Now, a lot of advisors are continuing to expand their knowledge — people like me who have the enrolled agent training and designation.

The industry has gone to more of a holistic, fiduciary approach, and tax planning and tax management have become a bigger part of what we have to deliver to clients in order to uphold our fiduciary duties.

What’s the main growth strategy for your RIA?

Continuing to differentiate ourselves with the advanced tax management that we deliver to our wealth management clients in order to bring in other high-net-worth and ultra-high-net-worth clients.

What growth strategy do you use for C2P?

No. 1 is our holistic financial planning process. No. 2 is teaching advisors how to embrace tax planning and tax management in terms of incorporating that into their business.

And No. 3 concerns the advisors’ career path and compensation.

What are the recent results of your financial advisors expansion thrust?

We’re continuing to expand to more independent practitioners around the country who want to plug into proven processes to help them scale and grow their business.

We’re bringing on about six to 10 new offices per year.

What do advisors need most from you in training and support?

They look to us for thought leadership to make sure they’re staying ahead of the curve in the everchanging, complex landscape of financial services.

And they look to us as a leader in processes and training around holistic wealth management, which is incorporating financial planning with asset management, tax management, protection planning and ultimately legacy planning.

A big part of our differentiator is [educating advisors on] how they can bring all those things under one roof.

What’s your chief strength as a leader?

Being able to unpack really complex or challenging situations to simplify and bring clarity to them.

An example is working with ultra-high-net-worth clients that have very complex financial situations, business entities, goals and objectives, charitable purposes, tax issues.

Whether it’s financial advisors we work with or the end clients, we take a perspective of educating in everything we do.

That enables people to feel more empowered to make the right decisions that are best for them.

How do you educate the C2P advisors?

Being an advisor myself and owner of an advisory firm, I know about the complexities.
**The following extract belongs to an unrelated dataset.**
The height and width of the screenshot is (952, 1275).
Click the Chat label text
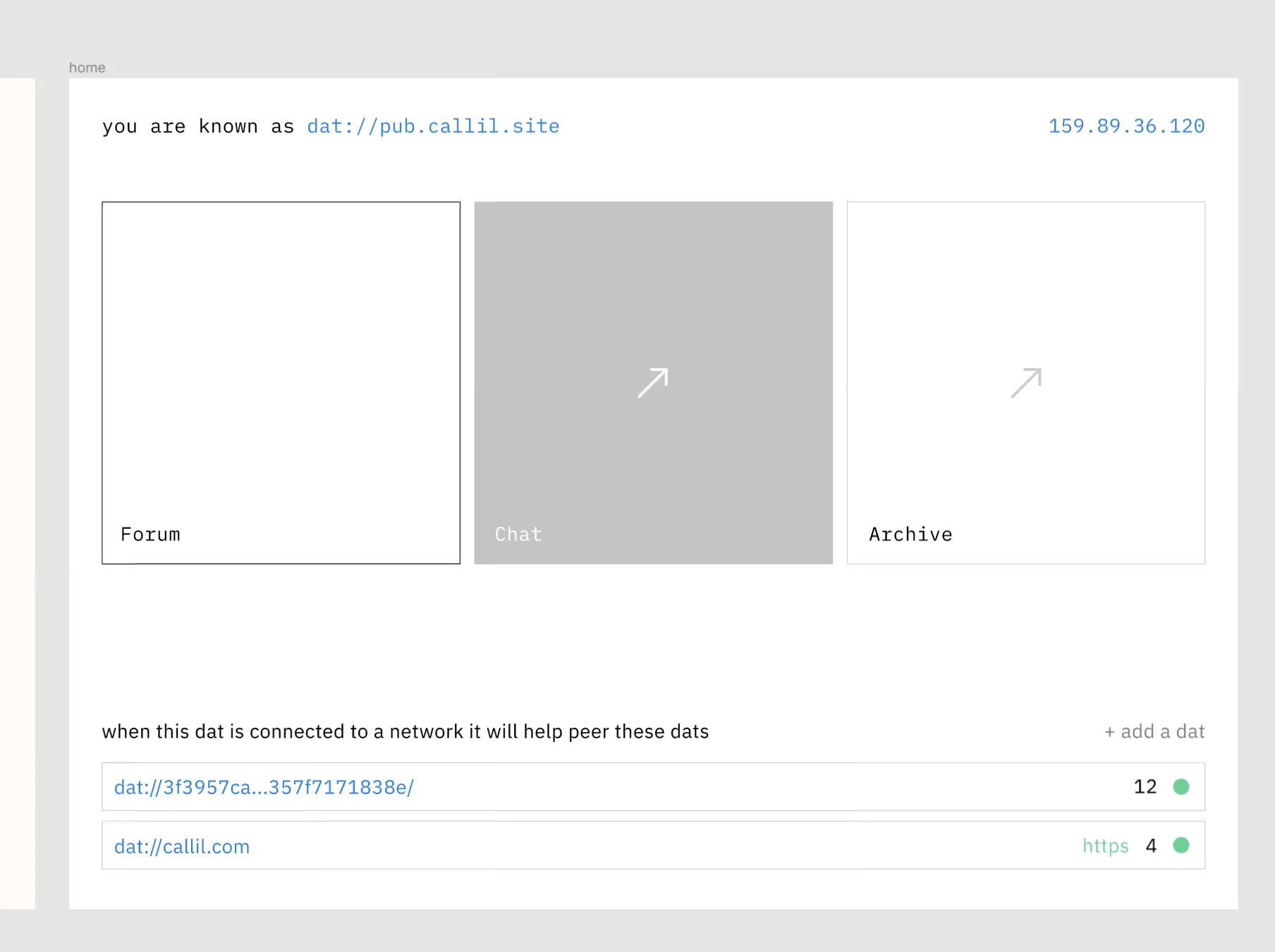(x=518, y=535)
So we help bring the advisor-entrepreneurs a lot of proven processes and systems so they can build their dream business and provide valuable advice and support to their clients.

About taxes: In one of your videos, you talk about a “Bracket-Bumping Roth Conversion Strategy.” Please explain how that benefits clients. 
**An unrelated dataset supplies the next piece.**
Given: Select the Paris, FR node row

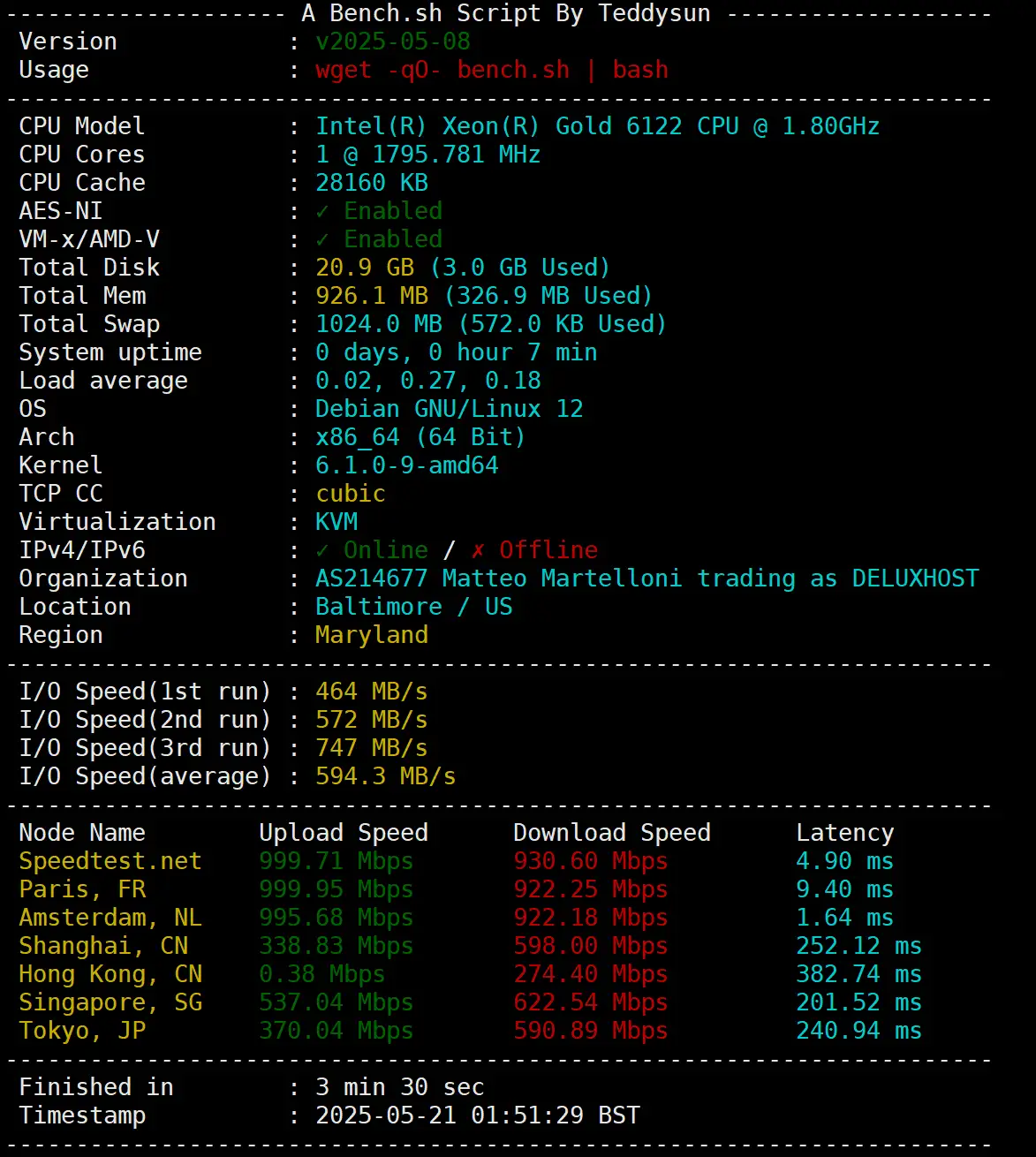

It’s using up the capacity in the lower tax brackets from a strategic tax management-planning perspective.

The U.S. tax system is a dynamic pay-as-you-go system. 
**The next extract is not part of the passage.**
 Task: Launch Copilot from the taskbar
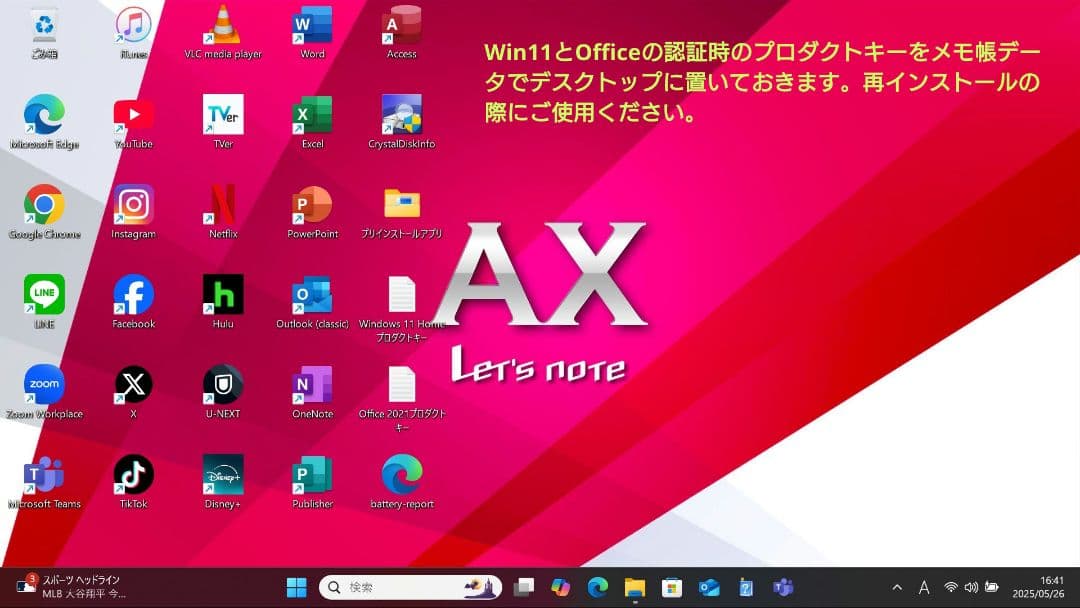pyautogui.click(x=560, y=588)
So, for instance, if a client is in the 12% bracket, before they get pushed into the 22% bracket, it might be prudent to realize some income in the form of a Roth conversion to fill up that 12% bracket and move some of the money to Roth.

Down the road, if they’re in a higher tax bracket, that money will come out tax-free.

What do you think of the proposed new Labor Department rule that broadens the definition of a fiduciary?

Anybody out there making recommendations or advising on a client’s money or life savings should be held to a fiduciary standard and act in the best interest of the client.

My hope is that [this rule] wouldn’t put too many burdens in place from an operational or procedural standpoint because that hurts smaller investors.

If an advisor has too many compliance hoops they have to jump through, they might continue to raise their minimum.

What’s the biggest challenge to financial advisors today?

Marketing: attracting and continuing to bring new clients to the firm and differentiating themselves.

The first struggle most advisors face is how to market, how to grow their business, how to bring on new clients.

Once they’ve figured out marketing, it’s how to scale the business around them by building out the teams with additional advisors.

So, is that the second-biggest challenge?

Yes — building a team and a business that includes having an advisor career path and compensation structure to be able to go from an individual practitioner to the CEO of their business and have a team of other advisors within their firm.